I'm good with nudges in the right direction. Please make it a little strong though.

Problem

Suppose it’s nearing the end of the semester and you’re taking n courses, each with a final project that still has to be done. Each project will be graded on the following scale: It will be assigned an integer number on a scale of 1 to g > 1, higher numbers being better grades. Your goal, of course, is to maximize your average grade on the n projects. You have a total of H > n hours in which to work on the n projects cumulatively, and you want to decide how to divide up this time. For simplicity, assume H is a positive integer, and you’ll spend an integer number of hours on each project.

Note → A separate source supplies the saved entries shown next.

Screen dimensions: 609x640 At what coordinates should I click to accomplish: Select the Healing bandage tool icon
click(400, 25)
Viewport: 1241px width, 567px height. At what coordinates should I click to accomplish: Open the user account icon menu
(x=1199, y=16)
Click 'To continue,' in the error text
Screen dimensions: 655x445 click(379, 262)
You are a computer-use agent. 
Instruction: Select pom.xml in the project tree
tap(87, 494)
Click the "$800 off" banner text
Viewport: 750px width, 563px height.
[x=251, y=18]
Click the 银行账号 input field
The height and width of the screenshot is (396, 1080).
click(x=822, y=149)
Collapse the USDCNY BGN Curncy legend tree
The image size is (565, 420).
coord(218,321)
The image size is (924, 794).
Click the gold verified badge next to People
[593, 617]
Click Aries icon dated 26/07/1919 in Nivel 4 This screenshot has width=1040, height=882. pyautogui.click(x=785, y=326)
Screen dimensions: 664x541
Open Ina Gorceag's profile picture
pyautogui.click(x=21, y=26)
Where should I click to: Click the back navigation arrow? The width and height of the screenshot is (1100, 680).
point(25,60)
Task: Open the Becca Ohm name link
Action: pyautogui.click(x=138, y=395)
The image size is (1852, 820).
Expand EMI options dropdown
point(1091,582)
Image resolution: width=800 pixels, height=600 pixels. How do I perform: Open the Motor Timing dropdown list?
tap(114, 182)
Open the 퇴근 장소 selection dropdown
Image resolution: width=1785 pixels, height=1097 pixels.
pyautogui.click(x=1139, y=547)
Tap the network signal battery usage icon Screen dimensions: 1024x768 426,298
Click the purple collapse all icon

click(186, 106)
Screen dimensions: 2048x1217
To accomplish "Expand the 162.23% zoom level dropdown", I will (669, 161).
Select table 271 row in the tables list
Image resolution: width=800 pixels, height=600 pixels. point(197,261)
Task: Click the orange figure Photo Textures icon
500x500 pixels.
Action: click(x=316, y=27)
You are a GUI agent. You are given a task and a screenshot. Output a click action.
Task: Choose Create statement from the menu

To figure out how best to divide up your time, you’ve come up with a set of functions{fi :i=1,2,...,n}(rough estimates, of course) for each of your n courses; if you spend h≤H hours on the project for course i, you’ll get a grade of f_i(h). (You may assume that the functions f_i are nondecreasing: if h' < h, then f_i(h')≤f_i(h).) So the problem is: Given these functions{f_i}, decide how many hours to spend on each project (in integer values only) so that your average grade, as computed according to the fi, is as large as possible. In order to be efficient, the running time of your algorithm should be polynomial in n, g, and H; none of these quantities should appear as an exponent in your running time.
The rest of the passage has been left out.